OpenAI’s recent launch of GPT-5 marks a significant step forward for its chatbot, ChatGPT. While there’s a lot of excitement around this update, reality may not fully meet the lofty claims being made. Let’s dive into what’s actually different and whether these enhancements are noticeable when interacting with the chatbot.

Regarding speed, accuracy, and the ability to adapt responses, GPT-5 is said to be faster, less prone to hallucinations, and better at choosing between quick replies and detailed analyses. But how true are these assertions?

1. Is ChatGPT Better at Following Instructions?

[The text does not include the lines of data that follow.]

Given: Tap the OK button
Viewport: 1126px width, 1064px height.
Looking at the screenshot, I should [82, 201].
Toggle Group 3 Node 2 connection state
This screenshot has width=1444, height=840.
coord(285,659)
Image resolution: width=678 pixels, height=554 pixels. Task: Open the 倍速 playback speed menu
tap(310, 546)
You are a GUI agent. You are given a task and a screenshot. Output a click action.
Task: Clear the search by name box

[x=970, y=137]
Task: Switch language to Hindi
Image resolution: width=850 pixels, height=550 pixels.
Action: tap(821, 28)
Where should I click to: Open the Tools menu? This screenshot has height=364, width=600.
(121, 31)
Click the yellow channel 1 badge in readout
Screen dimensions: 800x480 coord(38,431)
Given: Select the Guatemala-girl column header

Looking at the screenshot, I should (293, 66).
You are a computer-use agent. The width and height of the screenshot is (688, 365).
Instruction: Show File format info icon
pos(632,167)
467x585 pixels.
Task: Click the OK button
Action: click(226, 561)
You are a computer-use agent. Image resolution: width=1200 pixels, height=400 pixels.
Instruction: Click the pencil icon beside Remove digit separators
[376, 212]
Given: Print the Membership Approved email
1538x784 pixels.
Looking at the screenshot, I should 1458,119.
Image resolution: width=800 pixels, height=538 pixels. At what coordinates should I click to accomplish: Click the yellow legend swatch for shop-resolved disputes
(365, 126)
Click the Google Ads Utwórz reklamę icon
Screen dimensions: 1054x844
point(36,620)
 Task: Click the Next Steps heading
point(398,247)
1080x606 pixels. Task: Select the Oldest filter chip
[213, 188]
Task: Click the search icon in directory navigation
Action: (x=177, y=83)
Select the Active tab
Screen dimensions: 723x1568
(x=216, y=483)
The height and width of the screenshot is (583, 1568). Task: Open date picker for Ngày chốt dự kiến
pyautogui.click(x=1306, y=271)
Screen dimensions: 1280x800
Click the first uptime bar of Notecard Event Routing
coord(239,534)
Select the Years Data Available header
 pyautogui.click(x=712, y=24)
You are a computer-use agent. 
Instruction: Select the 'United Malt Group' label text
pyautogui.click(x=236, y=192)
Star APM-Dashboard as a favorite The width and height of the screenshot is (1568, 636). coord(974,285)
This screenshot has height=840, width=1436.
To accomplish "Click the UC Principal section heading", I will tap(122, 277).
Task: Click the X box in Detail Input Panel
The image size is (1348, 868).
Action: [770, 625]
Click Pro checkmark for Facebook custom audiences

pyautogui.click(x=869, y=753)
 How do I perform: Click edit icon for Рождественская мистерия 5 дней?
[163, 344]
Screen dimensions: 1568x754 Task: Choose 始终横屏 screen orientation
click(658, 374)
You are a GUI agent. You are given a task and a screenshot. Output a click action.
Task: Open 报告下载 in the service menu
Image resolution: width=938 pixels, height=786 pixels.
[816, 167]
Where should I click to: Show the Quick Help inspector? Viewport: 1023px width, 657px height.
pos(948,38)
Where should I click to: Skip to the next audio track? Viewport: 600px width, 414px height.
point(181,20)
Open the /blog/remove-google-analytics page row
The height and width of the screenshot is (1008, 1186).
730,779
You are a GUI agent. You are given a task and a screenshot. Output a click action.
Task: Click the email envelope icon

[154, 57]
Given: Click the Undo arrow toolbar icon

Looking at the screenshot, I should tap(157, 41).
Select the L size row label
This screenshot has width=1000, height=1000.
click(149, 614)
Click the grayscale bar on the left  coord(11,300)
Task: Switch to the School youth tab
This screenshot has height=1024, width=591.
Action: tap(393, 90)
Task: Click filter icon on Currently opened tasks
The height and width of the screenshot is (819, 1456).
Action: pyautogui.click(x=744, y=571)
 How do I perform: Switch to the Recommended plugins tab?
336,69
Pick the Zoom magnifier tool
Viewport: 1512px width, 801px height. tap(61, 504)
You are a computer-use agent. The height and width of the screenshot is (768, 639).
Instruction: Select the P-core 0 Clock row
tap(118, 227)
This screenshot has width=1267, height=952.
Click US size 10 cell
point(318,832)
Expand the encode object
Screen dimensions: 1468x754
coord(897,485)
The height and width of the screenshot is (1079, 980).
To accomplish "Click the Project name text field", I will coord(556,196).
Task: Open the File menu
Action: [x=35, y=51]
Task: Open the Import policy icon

One of the primary improvements touted with GPT-5 is enhanced instruction-following. I’ve had my own struggles with ChatGPT’s ability to adhere to prompts. Even semi-complex requests can yield disappointing results. A recent test showed that when I asked for the specifications of the RTX 5060 Ti graphics card, I ran into a wall of misinformation. Initially, ChatGPT mistakenly claimed that the card didn’t even exist, anticipating a common pitfall for those using its outdated knowledge cutoffs.

To guide it, I provided clear formatting cues based on another GPU’s specs, specifying details like the process node and the generation of ray tracing cores. Surprisingly, ChatGPT failed to deliver even after these clear instructions. In one interaction, it repeated the same inaccuracies even after I’d asked for specific corrections. It wasn’t until I uploaded an official image from Nvidia that it provided something close to the needed information, yet inaccuracies still persisted.

Verdict: The capabilities to follow requests aren’t all they are touted to be. Interruptions in retention of context during longer conversations remain an issue.

2. Has ChatGPT Become Less Sycophantic?

In earlier iterations, ChatGPT tended to be overly agreeable, sometimes even leading users towards harmful advice. OpenAI claims to have mitigated this sycophantic behavior with GPT-5. While I didn’t test the service with extreme questions regarding dangerous subjects, my general interactions suggested a noticeable transformation. Now, responses often lack the warmth and affirmation users previously received, resulting in a more clinical experience. Some even lament this, suggesting they felt they “lost a friend” when the chatbot’s tone shifted.

Responses are now often direct and lack the emotional engagement many users appreciated. While being less agreeable is a step in the right direction for safety, it has come at the cost of the friendly interaction style many users loved.

Verdict: It’s definitely less sycophantic, but it can feel noticeably dull.

3. Is GPT-5 More Factual?

Factual accuracy is yet another key area where users have voiced dissatisfaction. Historically, I encountered hallucinations and misleading information frequently. Testing this with queries about GPU specs proved disheartening; several responses missed the mark entirely. When I inquired about historical facts related to the Hindenburg airship, I found inaccuracies in guidance and information about its route and demise, despite all that historical data being readily accessible online.

Conversely, when comparing responses to those from other models, like Gemini, GPT-5 fared better but still fell short of perfection in terms of accuracy.

Verdict: Not flawless, but there’s been noticeable improvement.

4. How Does GPT-5 Compare to GPT-4o?

If you ask whether I prefer GPT-5 to GPT-4o, it’s a tough call. Each model continues to push the boundaries of what’s possible, even if the advancements aren’t monumental. OpenAI appears to prioritize plenty of necessary tweaks over flashy new features. Overall, GPT-5 feels more like a refinement rather than a major upgrade.

While it fixes some of the most annoying issues from previous models, it hasn’t eliminated all problems. I remain intrigued and will continue to test its capabilities in varied applications.

Can I use GPT-5 for specific tasks like coding? The true benefits there remain untested on my end, but the future looks promising. As the AI landscape shifts, every iteration brings hope for greater reliability and user satisfaction.

What exactly is the difference in speed with GPT-5?

The speed in responding has reportedly improved, which can enhance user experience, particularly in more complex interactions.

Will GPT-5 be better for professional usage than previous versions?

While GPT-5 shows signs of improvement, it should still be approached cautiously, especially in critical tasks where strict accuracy is vital.

Has its factual accuracy meaningfully increased compared to earlier versions?

There are noticeable improvements, but it’s not entirely without fault. Users should still verify responses when accuracy is essential.

In conclusion, while there’s excitement around GPT-5, the evidence suggests there’s room for improvement. As always, keep testing and stay informed, and explore even more on this fascinating topic at Moyens I/O.